I've been writing a comment as a placeholder for real code stating the problem in simple English when I'm stuck lately. Usually going through putting it into words really guides the code. It'll usually look something like:

# the problem is that our query only matches rows where the ID from foo table equals the ID from bar table, but we want rows from foo table that match the first part of our query regardless

This also makes it easy to ask for help, since now you've turned your "it no workie" into a question which you could ask another person on your team or in e.g. IRC for help with. They might then have additional questions, but I've found more often than not that simply getting a few minutes with someone else is enough for them to bring not-your-entrenched-perspective to the problem and hand you the (sometimes super obvious) solution in short order.

TL;DR https://en.m.wikipedia.org/wiki/Rubber_duck_debugging is great

I've had interviewers look at an unweighted keyword digest from my resume, apparently without reading said resume (which clearly states my current skill focus on the top, which has evolved quite substantially over time). And then start "grilling" me on a language that appeared on a job description from 10+ years ago.
Take out any of that old stuff. It's not necessary. Your resume should fit on one page, two at absolute most, and only include things that you would expect to be grilled on. If you are annoyed about being tested on something on your resume, take it out.
It's interesting that different companies will want different things on a resume. This is why no two jobs I've applied for get the same resume. If they want lots of experience in a lot of different things, sometimes they DO want the laundry list of acronyms (make sure you know what they all stand for). You might not even get through the first selection if they use XSLT heavily and you didn't think it was relevant that you had worked with it before on a project.
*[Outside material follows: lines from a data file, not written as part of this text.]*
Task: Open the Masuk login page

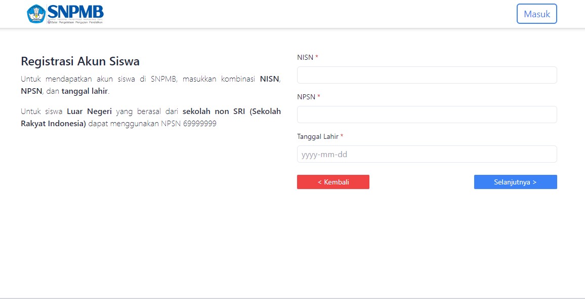Action: coord(536,14)
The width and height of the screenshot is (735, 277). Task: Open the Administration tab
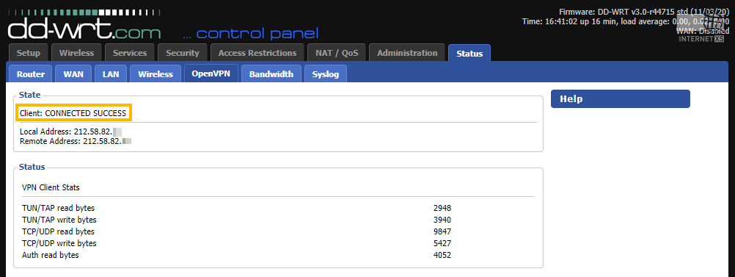(406, 53)
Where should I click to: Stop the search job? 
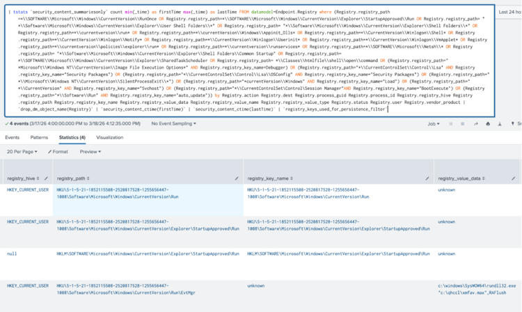(x=463, y=124)
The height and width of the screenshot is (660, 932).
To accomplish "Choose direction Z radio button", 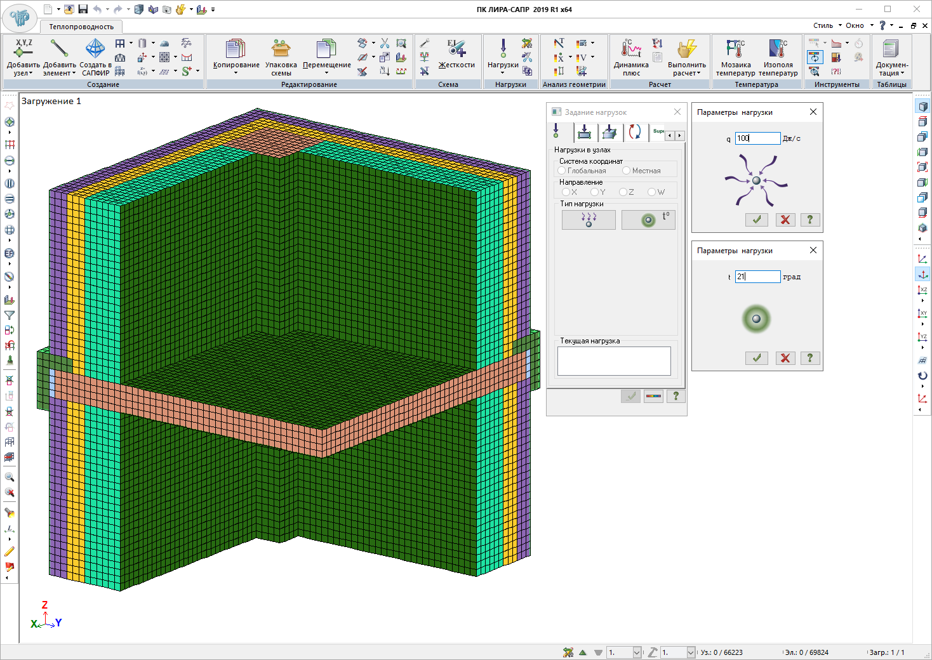I will click(623, 192).
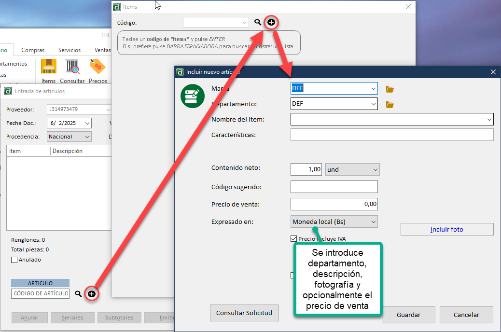Click the magnifier beside Código de Artículo
Image resolution: width=501 pixels, height=332 pixels.
pos(78,293)
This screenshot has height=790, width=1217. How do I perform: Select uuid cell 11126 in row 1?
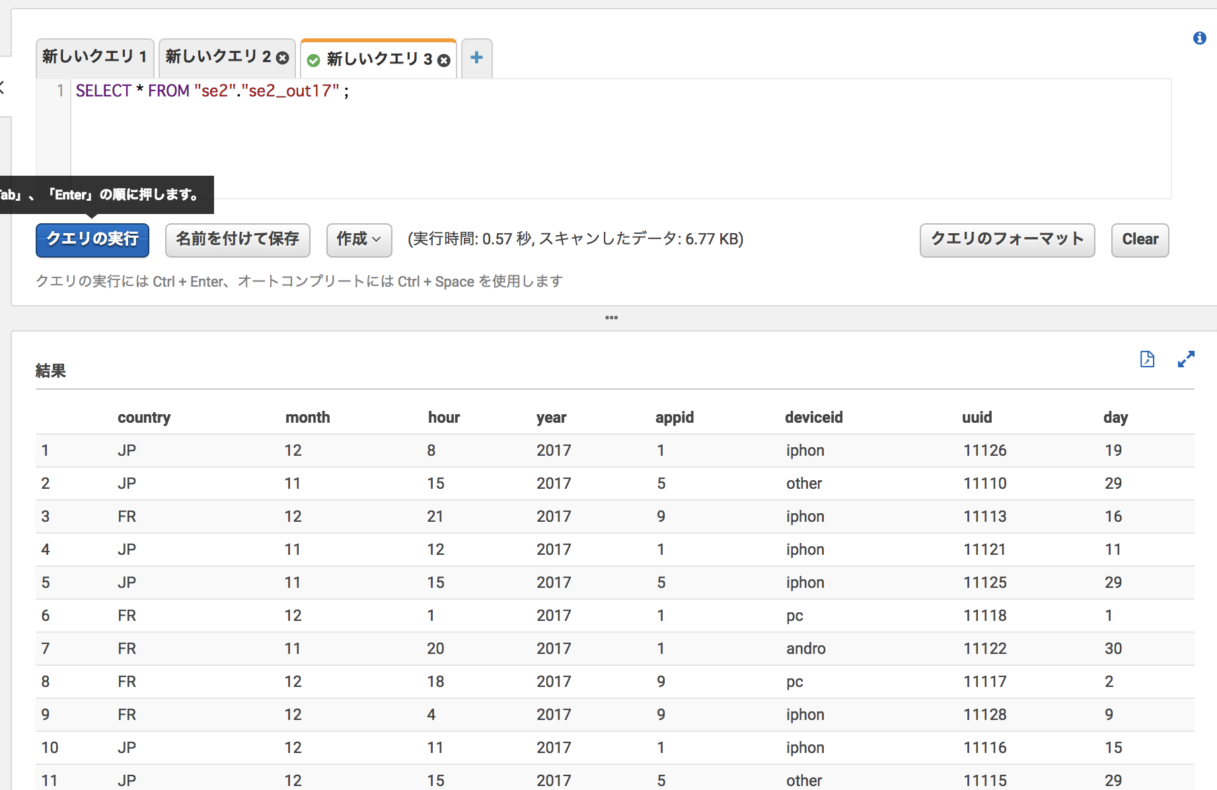(984, 450)
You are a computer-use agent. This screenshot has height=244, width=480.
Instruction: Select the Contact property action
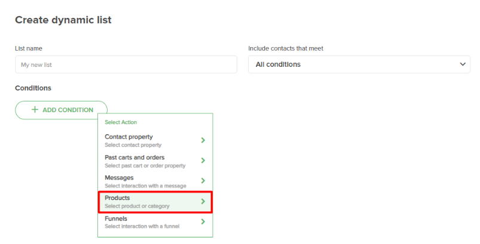click(x=155, y=140)
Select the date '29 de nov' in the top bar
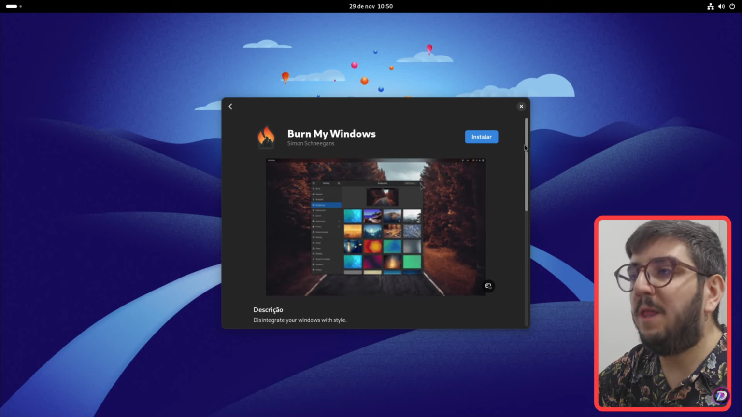 coord(361,6)
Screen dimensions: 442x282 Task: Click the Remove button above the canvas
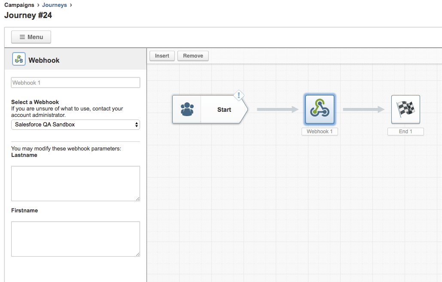tap(193, 55)
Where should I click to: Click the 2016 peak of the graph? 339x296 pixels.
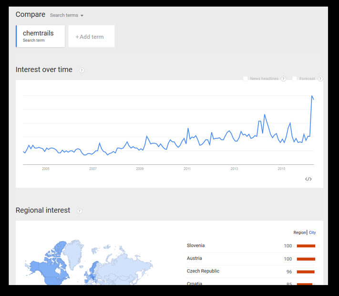[312, 96]
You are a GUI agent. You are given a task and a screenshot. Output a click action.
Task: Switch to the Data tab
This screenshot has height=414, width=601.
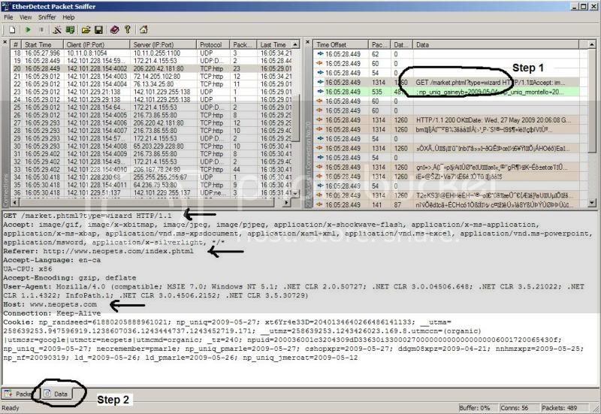[60, 393]
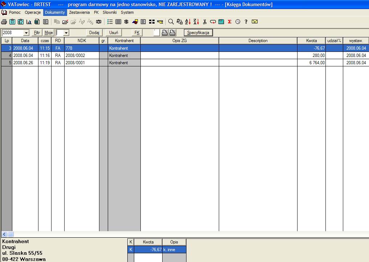Screen dimensions: 369x262
Task: Click the Usuń button
Action: 113,33
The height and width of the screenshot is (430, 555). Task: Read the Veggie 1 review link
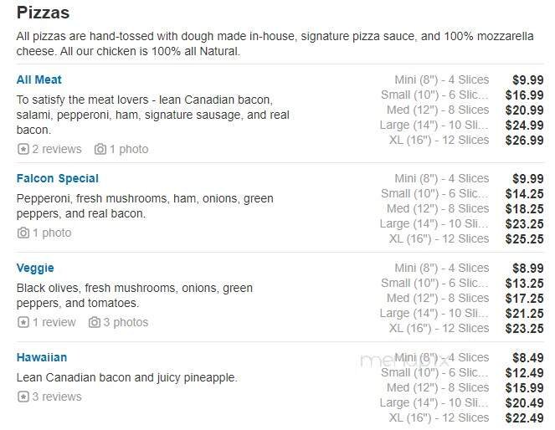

I've also had interviewers rip the other pages out of my resume in front of me, but everyone is different. At the end of the day, don't feel too bad about not getting an offer. A lot of it is luck.

I've also had interviewers rip the other pages out of my resume in front of me,

Really? That's incredibly rude.

I see what you're getting at.

I still think that in general, people who can't be bothered to read important documents, and instead just eyeball them for keywords (and start shooting off questions accordingly) -- aren't my cup of tea to work with, anyway.

I understand your point, it drives me crazy in interviews as well. But by the same token when I'm interviewing, I want to be able to grok someone's resume as quickly as possible - I don't want to see stuff that they themselves don't think is relevant.
There's no need to be "grilled" on something you did 10+ years ago (unless it's a requirement of the job, of course). Perhaps a "have you used Pascal since leaving ...?" would suffice.
A resume should reflect your current skills and abilities. You should feel free to leave in old positions, and the interviewer can ask about it if they want, but you should not leave in technical things you don't want to be asked about.
It depends on what "not code in X correctly" means. If they missed a few syntactical things, it's fine. If they're obviously still "thinking in a different language", then no. For example, if you ask them to loop over a list of items in Python, they shouldn't write:

    for i in range(len(items)):
        do_stuff_to(items[i]))
Well, even though it's not idiomatic, it still works. A good question to follow up with is if the candidate is familiar with iterators.
Right, the point is that such an answer would reveal a more superficial understanding of the language than they might have earlier implied.
I ask questions about the language to determine if they know the language. Correct syntax isn't going to show me you understand prototypal inheritance.